In areas that do benefit substantially from newer hardware, like gaming or CAD or multimedia creative tools, the traditional PC has still been doing pretty well. There have been a lot of significant advances in areas like SSDs, graphics cards and monitors. There have been lots of advances in smaller, low-energy versions of relatively powerful components that have enabled high-end laptops to do things only chunky desktop workstations could do a few years ago. But these areas are only relatively small parts of the overall PC/laptop sector.

Meanwhile, entire sectors like smartphones, tablets and web apps have taken off like a rocket, by providing hardware that supports new and very different use cases, software that takes advantage of those new opportunities and, almost as importantly I suspect, software that typically is cheap and "just works".

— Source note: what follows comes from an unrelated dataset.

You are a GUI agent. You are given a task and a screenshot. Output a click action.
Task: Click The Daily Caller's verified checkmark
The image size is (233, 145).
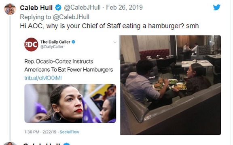(x=73, y=42)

Microsoft had well over a decade of almost totally unchallenged market dominance to figure out user-friendly installation, maintenance, removal and security/sandboxing of applications on Windows, and it rearranged the deck chairs a bit here and there. Apple came along with iPhones, almost one-touch installation from an app store and a [dumbed down|simplified] interface that anyone could use effectively, and they became the biggest company in tech in a fraction of that time.

What concerns me most about Microsoft's current direction is that they seem so determined to chase the cheap/easy sector and alternative revenue sources, which have been so effective for the likes of Apple and Google, that they're losing the default powerful/flexible platform that they've provided for the past two decades in the process, effectively stepping a long way backwards in that sector. The trouble is, because Microsoft have been so dominant in that sector for so long, where do those who still value that power and flexibility go instead, even if they are willing to pay a premium to get it?


It will happen just with any other market before, after reaching a certain plateau, only a niche will care about.

How many people do actually tune their cars, specially modern ones that require all sorts of on-bord computers?

Or customize their VCRs, TVs and so on?

PC have become what every other home computer system already was, plain appliances.

Before the PC all other home computer systems had all their OS, or at least part of it in ROM and where mostly only expandable via external devices on their connection port, very few models had internal expansion bays.

The market has come to realize that the PC flexibilty doesn't pay any more in the age of "good enough hardware" and razor thing margins, so back to the old appliance model.

As for alternative OS, Apple isn't an alternative in the majority of the world. On my home country people earn on average 500 euros, only the upper layer can afford Apple computers.

ChromeOS is hardly practical, and never saw anyone using one in Europe. Just a few shops in Germany trying to get rid of them at any price.

Android might be a solution, but it remains to be seen how the desktop version of Android N really works out in the wild.

As for GNU/Linux systems, I stop considering them as I am yet to see the typical stores that average people go to buy computers invest in a proper packaged whole stack experience.

So this leaves us with Windows, bad or not, that the majority of people already know.


I think it's notable too because maintaining compatibility is something that Microsoft seemed to value and spend significant resources on.

Are there any Windows APIs that have been actually dropped and not just deprecated?


Linux lets you run new kernels on old distros, though.


yea but you are on your own if you use newer stuff than what distro provides. distros and microsoft probably picked stable versions that they tested and know that they work.


The best Linux analogue I can think of is systemd. It's not about resisting minor changes or sticking to an obsolete OS and expecting the vendor to support you indefinitely. It's about the rug being pulled out from under your feet and completely fucking over everything you liked about the platform, while all the people you hoped would take a stand, bow their heads and step meekly into line.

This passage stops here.